Well, here we are with only hours left before the year is over. Virtually every investment is up other than the US dollar.

Not much has changed since my last gold market trends report. But I have provided some interesting charts that show us what is possible in the coming weeks for the dollar, gold and natural gas.

US Dollar Trend Analysis – Resistance Levels
The dollar has shown some strength in the past month. It was a no brainer trade for 2009. You were either long gold or short the dollar. The chart below shows the key resistance levels for the $USD. I have a feeling we are going to see the dollar test the 80 -81 levels before rolling over and heading south again.

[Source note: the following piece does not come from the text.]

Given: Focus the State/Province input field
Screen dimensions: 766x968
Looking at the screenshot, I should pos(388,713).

If this happens then gold and silver will continue to pull back. I am actually hoping the dollar moves higher and gold drops back to test the $1000-1060 level. This would clear the way for gold and the dollar to continue with their longer term trends with increased momentum (dollar collapses, gold goes parabolic).
Dollar Trend

GLD Gold ETF – Daily Chart
The daily gold swing trading chart is really starting to look attractive for a buy signal. Depending on what the US dollar does in the coming days will set the tone for gold.

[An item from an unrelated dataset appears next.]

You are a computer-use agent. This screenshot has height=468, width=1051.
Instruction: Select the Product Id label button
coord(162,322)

We could see gold start to rally starting tomorrow or it will become volatile and start to sell off sharply in the coming days. Right now we have very light volume so any moves/breakouts cannot be taken seriously or with a large position.

If the dollar starts to rally we could see the GLD ETF drop to the $97.50 – $103 level.
Gold Trend Trading

Spot Gold Trend Analysis – 18 Day, 1hr Bar Chart
Starting in 2010 I will be providing futures trading analysis and signals so I thought I would provide a chart of the spot gold trend I have been day trading over the holidays.

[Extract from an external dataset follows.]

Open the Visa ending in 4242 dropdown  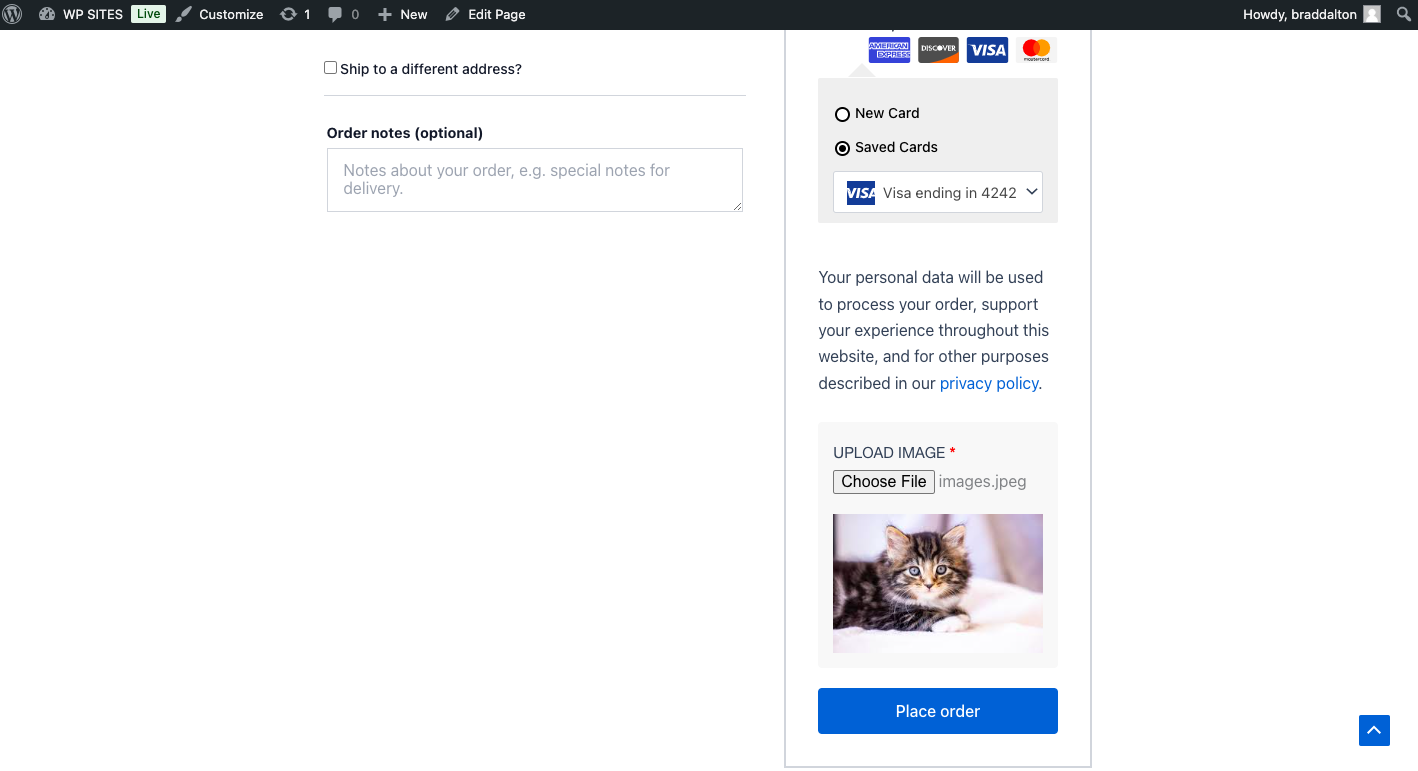click(x=938, y=193)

This may seem like I am going against my #1 trading Rule – Never Trade Against the Trend, but the trend changes depending on time frame and trading style you are using. In short, gold reversed very strong 18 days ago just as we anticipated it would. The selling momentum was so strong it made for excellent gold futures day trading setups which I took advantage of over the past 10 trading days.

The chart below is of the 100 ounce gold GC Feb 10 futures contract which I traded. The chart is shrunk down and does not show my setups, nor does the chart look very sexy, but it clearly shows the direction of the trend and the BIG SELLING VOLUME.

The table shows my recent trades and if you take a close look all of the trades I did were Short Trades. Because the momentum and trend is down on this time frame I only traded perfect short setups (profiting from gold as it loses value).
Gold Futures Trading

UNG Natural Gas Trading Fund
UNG appears to be trading at resistance and starting to look like its rolling over. It did move above last weeks high which voids the reversal candle we had Tuesday and Thursday, or else it would have been a short setup for us. I don’t chase a trade, that’s my #2 rule, so I am waiting for a possible bounce here, test of resistance then another reversal back down.
Natural Gas Trends

Commodity & ETF Year End Trends:
In short, we continue the waiting game for more setups in the coming weeks as volatility and volume creep back into the market. The dollar and gold are currently trading at pivot points and no one knows which way to play them.

Trading futures run virtually 24 hours a day and have provided some excellent trading opportunities that I will be providing in the coming weeks for traders.

Natural Gas is trading at pivot point and looking ready for another move down.

Crude oil and the board market I feel will top out in the next 2-5 days but nothing worth putting any money on at this time.

I would like to thank everyone for their kind words and support over the past 12 months. I wish you all a happy and safe New Years!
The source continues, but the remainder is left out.